Aspen Music Festival to host eight weeks of virtual concerts and events

The Aspen Music Festival and School will host a free virtual summer festival online, opening July 4 and including live recitals, panel discussions and seminars through Aug. 23.

The festival canceled its summer-long in-person session in early May due to the novel coronavirus pandemic.

The virtual season will carry on the Aspen tradition of Sunday afternoon concerts, with virtual recitals by festival favorites including pianist Daniil Trifonov (July 19), cellist Alisa Weilerstein and pianist Inon Barnatan (July 26), violinist Stefan Jackiw and pianist Jeremy Denk (Aug. 9) and violinist Augustin Hadelich (Aug. 25). Other familiar elements include the festival weekly High Points panel discussions, at which festival president and CEO Alan Fletcher interviews guest artists and faculty.

The festival also will host a Faculty-Student Showcase on Wednesdays, offering a look inside the teaching process with private virtual lessons by faculty including soprano Renée Fleming (Aug. 19).

In two interactive seminars, the Music Fest will tackle the history and current realities of women composers (“Uncommon Women of Note,” July 15) and Beethoven’s legacy (“Beethoven at 250,” Aug. 12).

“We posed ourselves the question, ‘Can we do anything that is really lasting? Not just a fill-in, but something really fresh?’” Fletcher said Wednesday of the planning process for the free virtual lineup. “That is here in the interactivity that will be available and the fact that we can present our core work of education to the whole world. People in Hanoi and Mumbai and Capetown can really see what we do in a fresh and interesting way.”

All of the season’s content is new, other than the opening July 4 event, which is a video recording of the 2019 Aspen Festival Band’s Independence Day concert, showcasing traditional patriotic music conducted by Lawrence Isaacson.

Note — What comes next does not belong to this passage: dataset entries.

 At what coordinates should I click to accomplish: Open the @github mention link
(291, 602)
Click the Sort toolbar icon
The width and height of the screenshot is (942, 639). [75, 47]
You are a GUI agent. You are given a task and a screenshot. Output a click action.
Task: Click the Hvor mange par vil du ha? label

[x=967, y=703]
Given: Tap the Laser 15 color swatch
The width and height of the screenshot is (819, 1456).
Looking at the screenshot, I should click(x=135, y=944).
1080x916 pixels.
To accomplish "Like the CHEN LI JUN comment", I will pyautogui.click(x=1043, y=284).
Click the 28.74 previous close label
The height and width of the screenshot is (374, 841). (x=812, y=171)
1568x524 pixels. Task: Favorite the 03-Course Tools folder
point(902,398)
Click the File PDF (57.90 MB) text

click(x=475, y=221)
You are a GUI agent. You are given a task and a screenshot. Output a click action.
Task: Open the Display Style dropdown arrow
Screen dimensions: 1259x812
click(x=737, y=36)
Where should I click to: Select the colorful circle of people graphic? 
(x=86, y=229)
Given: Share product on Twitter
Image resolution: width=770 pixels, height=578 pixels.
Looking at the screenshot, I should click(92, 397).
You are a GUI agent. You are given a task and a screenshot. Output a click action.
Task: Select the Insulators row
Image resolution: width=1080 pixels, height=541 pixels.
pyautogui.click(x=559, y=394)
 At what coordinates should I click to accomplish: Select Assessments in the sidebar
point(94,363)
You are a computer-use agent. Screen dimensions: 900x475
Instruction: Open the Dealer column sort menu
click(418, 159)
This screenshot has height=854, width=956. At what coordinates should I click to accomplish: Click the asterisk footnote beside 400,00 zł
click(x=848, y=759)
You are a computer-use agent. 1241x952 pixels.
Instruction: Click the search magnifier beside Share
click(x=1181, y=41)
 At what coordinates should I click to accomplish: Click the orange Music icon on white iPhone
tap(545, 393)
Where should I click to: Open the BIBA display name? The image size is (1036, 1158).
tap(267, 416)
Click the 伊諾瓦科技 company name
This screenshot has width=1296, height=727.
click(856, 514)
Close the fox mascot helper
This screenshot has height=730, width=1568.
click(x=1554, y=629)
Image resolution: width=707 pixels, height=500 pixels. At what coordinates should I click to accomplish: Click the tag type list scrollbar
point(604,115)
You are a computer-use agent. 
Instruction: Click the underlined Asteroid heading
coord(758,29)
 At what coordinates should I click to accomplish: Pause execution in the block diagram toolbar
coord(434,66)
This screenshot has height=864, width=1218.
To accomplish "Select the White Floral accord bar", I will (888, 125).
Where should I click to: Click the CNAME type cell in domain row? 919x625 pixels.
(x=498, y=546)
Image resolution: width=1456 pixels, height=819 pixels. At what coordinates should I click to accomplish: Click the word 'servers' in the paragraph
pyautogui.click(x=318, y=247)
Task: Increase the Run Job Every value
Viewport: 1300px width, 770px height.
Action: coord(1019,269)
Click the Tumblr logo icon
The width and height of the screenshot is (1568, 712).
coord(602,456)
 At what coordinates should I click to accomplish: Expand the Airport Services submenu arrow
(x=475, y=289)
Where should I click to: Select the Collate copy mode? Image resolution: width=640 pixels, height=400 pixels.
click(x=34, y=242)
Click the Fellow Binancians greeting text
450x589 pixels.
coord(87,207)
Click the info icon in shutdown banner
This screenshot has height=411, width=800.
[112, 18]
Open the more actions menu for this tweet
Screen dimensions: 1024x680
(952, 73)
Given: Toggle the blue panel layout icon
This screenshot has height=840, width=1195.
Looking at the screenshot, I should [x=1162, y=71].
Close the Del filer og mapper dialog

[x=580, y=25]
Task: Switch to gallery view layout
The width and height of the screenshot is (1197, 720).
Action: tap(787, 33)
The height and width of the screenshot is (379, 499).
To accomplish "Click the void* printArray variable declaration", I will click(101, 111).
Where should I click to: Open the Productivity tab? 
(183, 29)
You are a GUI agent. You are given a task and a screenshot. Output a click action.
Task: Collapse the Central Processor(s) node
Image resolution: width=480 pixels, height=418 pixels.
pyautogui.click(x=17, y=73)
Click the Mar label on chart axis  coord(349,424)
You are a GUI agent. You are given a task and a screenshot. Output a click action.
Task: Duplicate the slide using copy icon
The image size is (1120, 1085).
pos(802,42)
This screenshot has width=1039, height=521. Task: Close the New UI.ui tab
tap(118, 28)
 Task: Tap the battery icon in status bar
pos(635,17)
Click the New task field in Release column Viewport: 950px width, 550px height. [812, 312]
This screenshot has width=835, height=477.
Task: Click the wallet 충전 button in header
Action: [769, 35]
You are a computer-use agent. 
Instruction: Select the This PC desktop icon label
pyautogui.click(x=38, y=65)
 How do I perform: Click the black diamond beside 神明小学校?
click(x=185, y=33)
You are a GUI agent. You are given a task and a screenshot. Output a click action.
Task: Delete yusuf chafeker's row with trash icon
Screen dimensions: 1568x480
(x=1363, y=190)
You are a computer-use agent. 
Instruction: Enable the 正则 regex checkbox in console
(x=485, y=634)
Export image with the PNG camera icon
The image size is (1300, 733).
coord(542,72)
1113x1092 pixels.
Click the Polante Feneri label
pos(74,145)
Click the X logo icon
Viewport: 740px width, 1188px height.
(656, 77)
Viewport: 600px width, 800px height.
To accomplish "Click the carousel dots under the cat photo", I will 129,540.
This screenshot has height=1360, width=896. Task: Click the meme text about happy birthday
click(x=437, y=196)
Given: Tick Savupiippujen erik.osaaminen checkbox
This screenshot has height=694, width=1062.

The festival will host a live “Tribute to Music Director Robert Spano” on July 5, honoring Spano’s 10 years in Aspen. Standing in for the festival’s annual summer gala, the free online event will include live musical tributes from stars including pianist Yefim Bronfman, soprano Renée Fleming, violinist Robert McDuffie, soprano Michelle DeYoung, bassoonist Nancy Goeres, mezzo-soprano Kelley O’Connor, and clarinetist Michael Rusinek.

The canceled in-person season’s celebration of the 250th anniversary of Beethoven’s birth will continue virtually, with performances of Beethoven violin sonatas by James Ehnes and Andrew Armstrong (July 12), cello sonatas by Weilerstein and Barnatan (July 26), a “Moonlight Sonata” performance by Behzod Abduraimov (Aug. 2) and piano sonatas by Andreas Haefliger (Aug. 16).

Several artists within driving distance are expected to broadcast their performances from an empty Harris Concert Hall, others from home studios and venues across the country.

Before summer’s end, Fletcher said, the Music Fest is also hoping to be able to host some live in-person events at the Benedict Music Tent. If public health officials clear gatherings of up to 250 people, he said, the Music Fest will attempt to host socially distanced performances there and open it to other local arts organizations.

“We think once we can have gatherings of 250 we can get 250 people in and out of the tent safely,” Fletcher said, noting the 2,000-seat venue’s size, its many entrances and the open space surrounding it.

Links to virtual events will be posted at aspenmusicfestival.com, where the full calendar of events will be live Thursday.